Llevamos poco más de la mitad recorrida, era irremediable que con el acelerado paso que llevo no me cansara pronto. Me detengo en el quinto piso a descansar. Sostengo mis rodillas mientras que inhalo y exhalo por la boca precipitado, me siento exhausto. Observo el final del corredor, hay una puerta abierta que permite ver el interior del apartamento, un gato siamés me mira fijamente desde allí, con sus intensos y azules ojos felinos. Una simple reja entre la puerta y el pasillo, es lo que lo priva de escapar al exterior.

Inclina la cabeza, parece analizarme a mí y cada movimiento que efectúa mi cuerpo, tal vez mida qué tan potencialmente amenazante le resulto. Siento los pelos como escarpias ahora mismo. Da una vuelta sobre su propio eje mientras sigue su cola, maúlla y vuelve a fijarme su mirada. Atraviesa la reja poco a poco, comprime su pequeño cuerpo entre los barrotes, lo que le permite salir. Se dirige a mi dirección, reacciono moderadamente para seguir subiendo.

El felino se intimida ante mi reacción, posiblemente le pareció brusca, encorva su columna y eriza su pelaje, mientras que suelta un bufido penetrante. El gato sale disparado por las escaleras y escapa. La situación a pesar de ser algo atípica me permitió descansar los segundos que necesitaba.

Termino de llegar al séptimo piso, el apartamento de Aquiles está ya abierto, las puertas lo evidencian.

—¡Ven, entra! —Se oye desde el interior. 

Paso y veo un apartamento bastante moderno, con una sala espaciosa, un televisor pantalla plana con una pequeña chimenea debajo y un sofá con pinta muy cómoda. Hay macetas en las esquinas con flores exóticas y hermosas. No tengo idea de cómo mi vecino pudo financiar todo esto. Él mientras tanto está ahí, acariciando a su caniche.

—Parece que la vida ha sido demasiado generosa contigo ¿No? —A pesar de la imprudencia, no puedo evitar realizar el comentario.

—La verdad es que sí, me considero bastante afortunado —contesta. Lo interrumpí en su momento íntimo con su perro.

—¿Cómo lo hiciste?
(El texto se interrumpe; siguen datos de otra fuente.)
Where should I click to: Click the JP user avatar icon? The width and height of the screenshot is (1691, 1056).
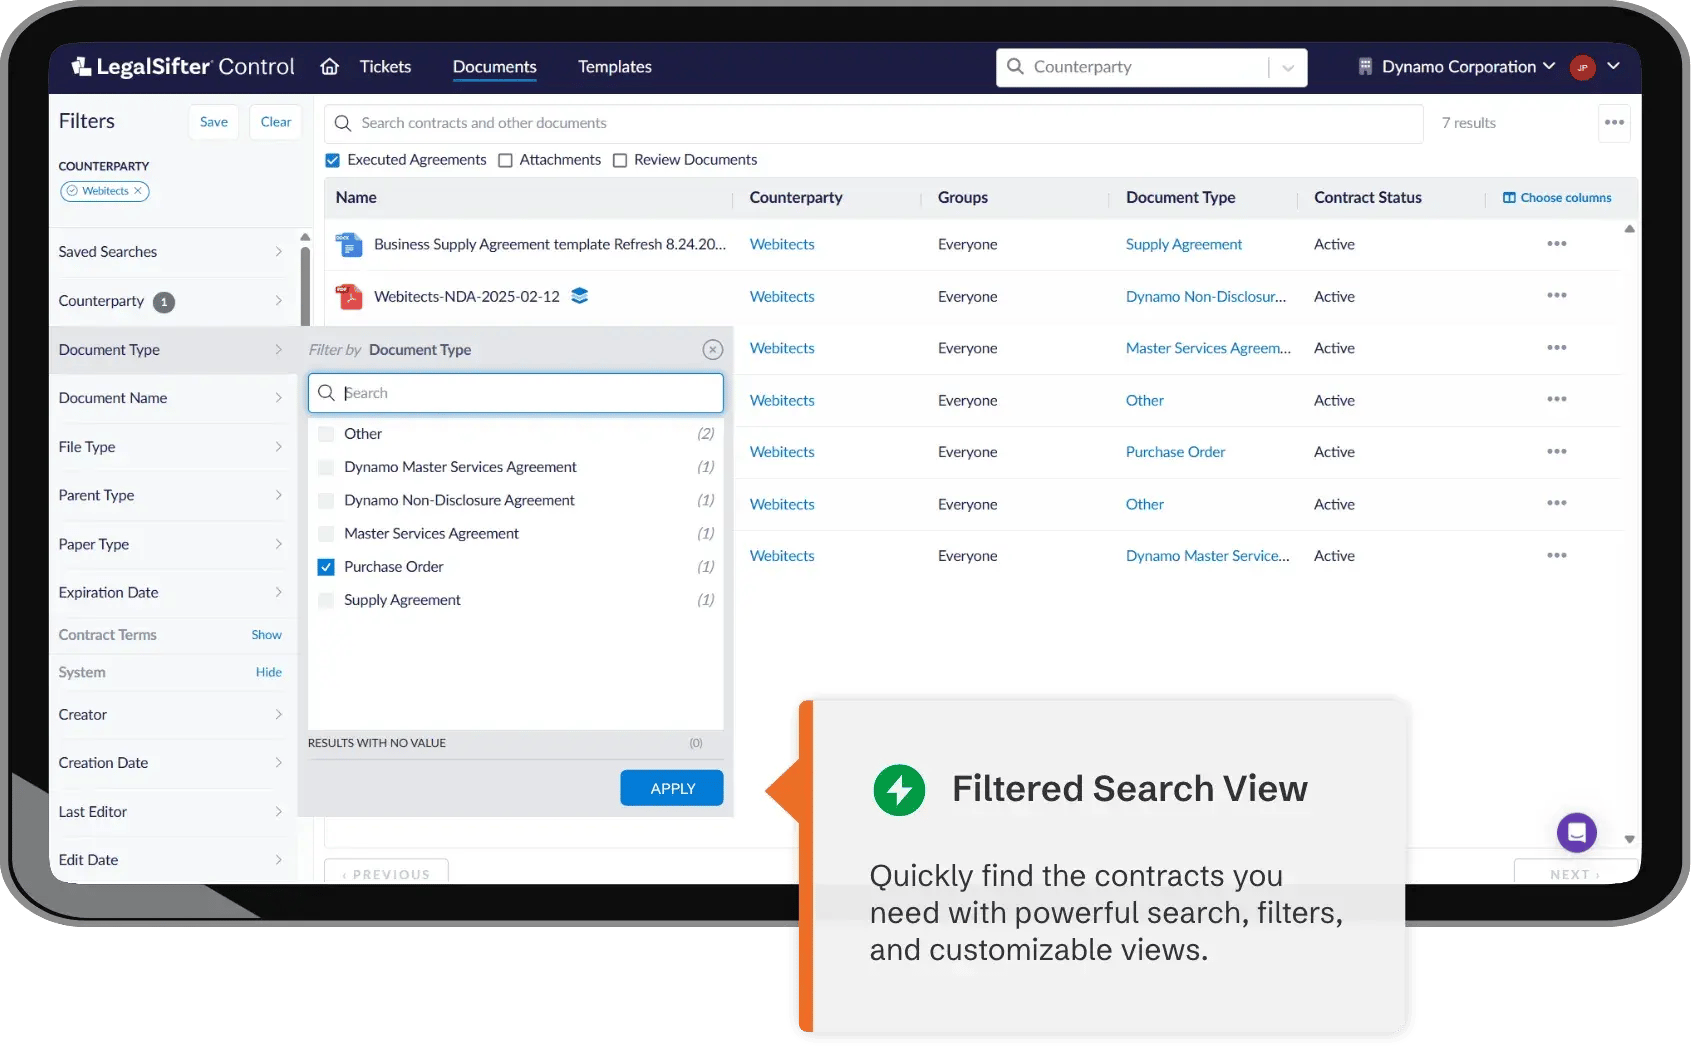[x=1582, y=68]
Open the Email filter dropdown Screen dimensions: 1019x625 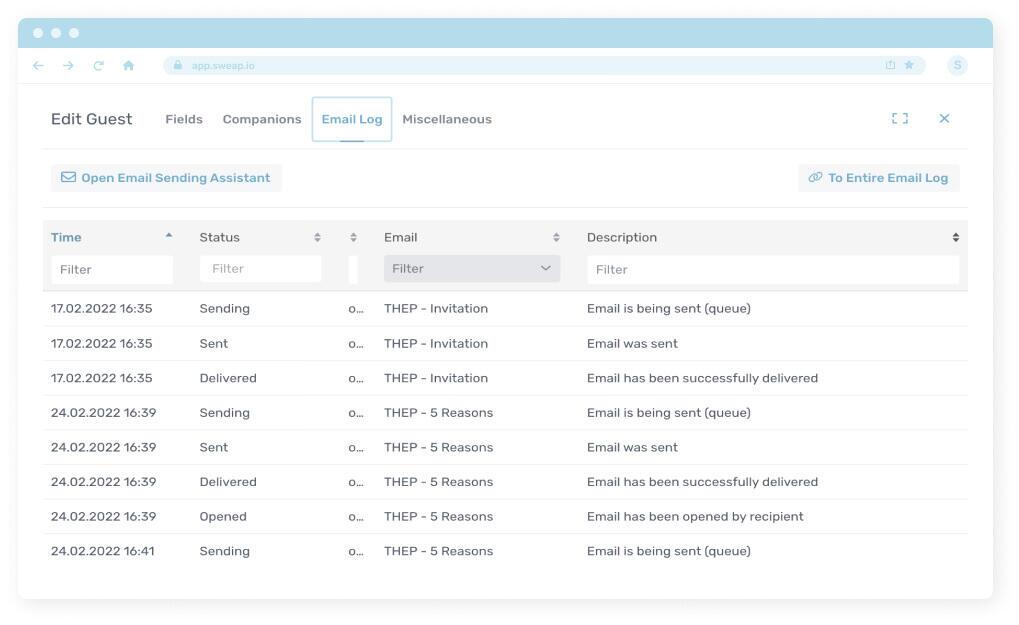click(x=472, y=269)
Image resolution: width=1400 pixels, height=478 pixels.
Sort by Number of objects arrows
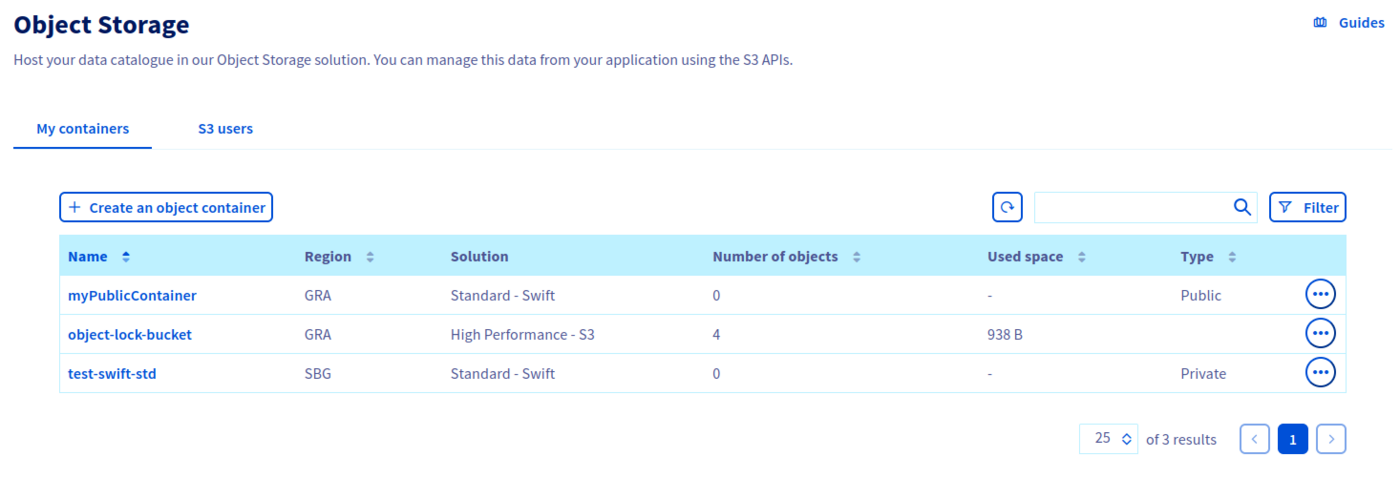(857, 257)
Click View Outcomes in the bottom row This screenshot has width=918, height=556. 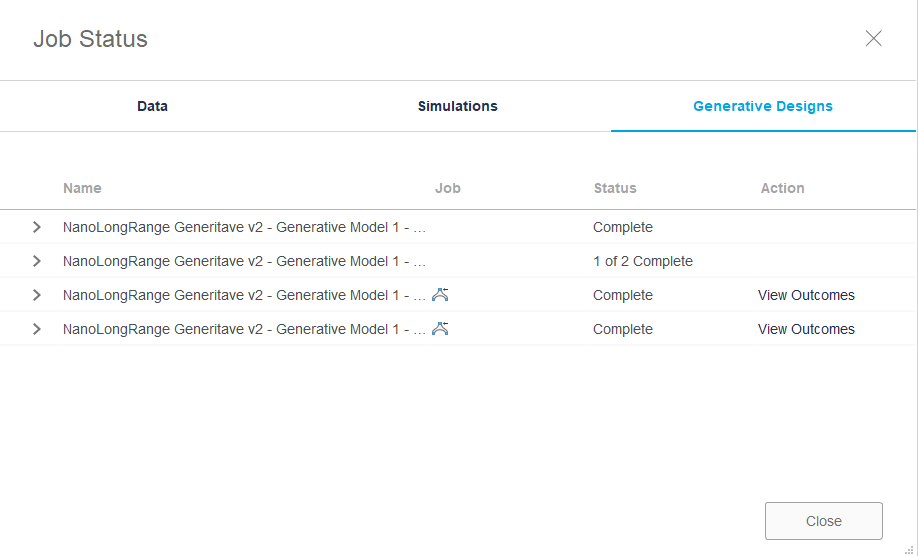pos(806,329)
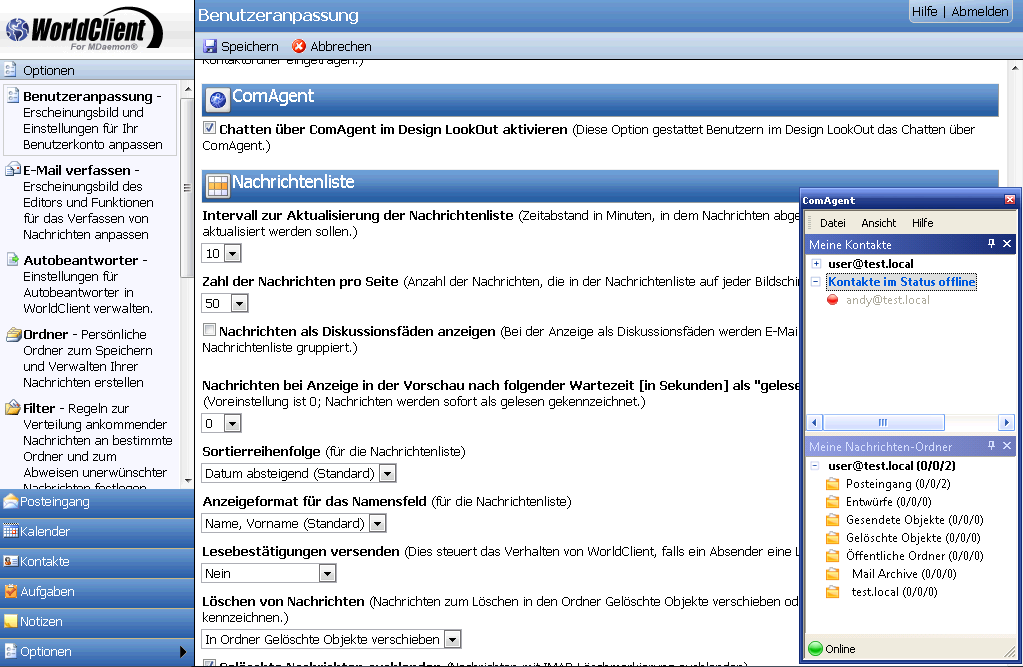Open the Datei menu in ComAgent
The width and height of the screenshot is (1023, 667).
832,223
Los ingresos de tu trabajo deben ser muy fructíferos —digo.

—Casi todo esto me lo dejó papá, en realidad no trabajo. Antes de morir nos prometió a mi madre y a mí todos los lujos posibles luego de que falleciera —confiesa—. Según él, era una manera de seguir presente, así sea materialmente, junto a nosotros. Esta es sólo la sala, compró este pequeño apartamento para ahorrar impuestos, prefirió vivir en un sitio pequeño, pero acogedor. Sabía muy bien que mi madre y yo no podríamos hacernos cargo de sus propiedades sin su ayuda —concluye. Es interesante, tener un padre así de caritativo, además de la sencillez que le da a la vida, debió ser importante para forjar la manera de ser de mi vecino.

—¡Qué suerte tienes! ¿Eh? —reacciono sin mostrar condolencias— ¿Qué hizo con esas propiedades que mencionas? —pregunto interesado.

—Las vendió, por un pago de impuestos mínimo, y por fortuna ese dinero nos puede abastecer durante muchas vidas, siempre y cuando no abusemos de los lujos —explica.

—Debe ser una utopía vivir con las cuentas bancarias de tu familia —opino.

—Podría decirse, aunque vivir con determinados lujos no termina de garantizarte la felicidad —replica—. Claro que disfrutas cosas inimaginables, pero es un éxtasis temporal para protegerte de la crueldad de la vida. —La conversación toma un camino más serio ¿Pero cómo este chico va a decir que no es feliz con el montón de pasta que tiene?

—¿Qué motivos podrían generarte tristeza a pesar de ser prácticamente rico? —cuestiono.